Sarabie Il a été inclus dans le conseil d’administration de la FNG après une assemblée extraordinaire convoquée par Piedad Muñoz, directrice des actions d’État de la Trésorerie. Cependant, sa nomination a suscité des critiques en raison de son expérience limitée dans les questions financières.
D’un autre côté, les audios divulgués par la radio W ont encore compliqué la situation. En eux, le conseiller juridique du Groupe bicentenaireSebastián Echeverri, dit que Sarabie Et son conseiller d’alors, Jaime Ramírez, aurait influencé les décisions du conseil d’administration de la conglomérat. En fait, Echeverri mentionne que les instructions pour gérer ces réunions proviennent directement de Sarabia et Ramírezqui a soulevé des soupçons concernant d’éventuelles irrégularités financières.
De plus, le Groupe bicentenairecomposé de 13 entités financières, joue un rôle clé dans l’économie colombienne. Parmi ses fonctions, le FNG se distingue pour articuler les crédits garantis avec plus que 190 entités financières. Malgré cela, la nomination de Sarabiequi est maintenant chancelier, a été interrogé pour son manque apparent d’adéquation pour assumer les responsabilités dans une entité de ce calibre.
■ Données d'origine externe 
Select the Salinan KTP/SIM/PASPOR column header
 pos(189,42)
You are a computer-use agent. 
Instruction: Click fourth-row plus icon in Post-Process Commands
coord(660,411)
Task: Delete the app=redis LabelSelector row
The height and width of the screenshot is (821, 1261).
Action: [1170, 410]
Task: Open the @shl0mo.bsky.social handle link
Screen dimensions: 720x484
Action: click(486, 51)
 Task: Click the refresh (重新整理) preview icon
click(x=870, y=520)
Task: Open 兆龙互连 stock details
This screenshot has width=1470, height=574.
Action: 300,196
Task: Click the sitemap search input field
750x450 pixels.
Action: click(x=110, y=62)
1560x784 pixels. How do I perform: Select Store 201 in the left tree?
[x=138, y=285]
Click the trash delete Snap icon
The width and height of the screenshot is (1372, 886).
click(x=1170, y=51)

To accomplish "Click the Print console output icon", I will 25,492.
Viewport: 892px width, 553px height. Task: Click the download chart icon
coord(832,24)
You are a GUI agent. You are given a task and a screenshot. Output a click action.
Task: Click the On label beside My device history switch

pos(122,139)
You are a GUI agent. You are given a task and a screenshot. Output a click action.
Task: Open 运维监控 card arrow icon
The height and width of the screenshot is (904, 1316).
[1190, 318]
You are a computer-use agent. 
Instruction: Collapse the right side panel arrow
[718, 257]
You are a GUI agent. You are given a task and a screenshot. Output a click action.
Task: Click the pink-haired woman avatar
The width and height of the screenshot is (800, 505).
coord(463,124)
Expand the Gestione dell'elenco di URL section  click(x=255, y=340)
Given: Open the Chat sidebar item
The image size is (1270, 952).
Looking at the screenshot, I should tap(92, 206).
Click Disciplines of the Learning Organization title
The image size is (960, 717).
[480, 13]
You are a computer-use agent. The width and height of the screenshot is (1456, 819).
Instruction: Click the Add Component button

Pour sa part, Sarabie Il a défendu sa nomination, déclarant qu’il n’y a pas d’illégalité dans sa participation et qu’il représente le Gouvernementpas au ministère des Affaires étrangères, au conseil d’administration du FNG. Cependant, les enregistrements d’Echeverri, qui indiquent un contrôle absolu des articulations par Sarabia et Ramírez, ont remis en question la transparence du processus.
En conclusion, la nomination de Laura Sarabia dans le FNG a ouvert un débat sur la gestion de entités financières L’état et l’influence politique sur leurs décisions. Pour l’instant, le chancelier fait face à des questions qui pourraient marquer un avant et après dans sa carrière politique.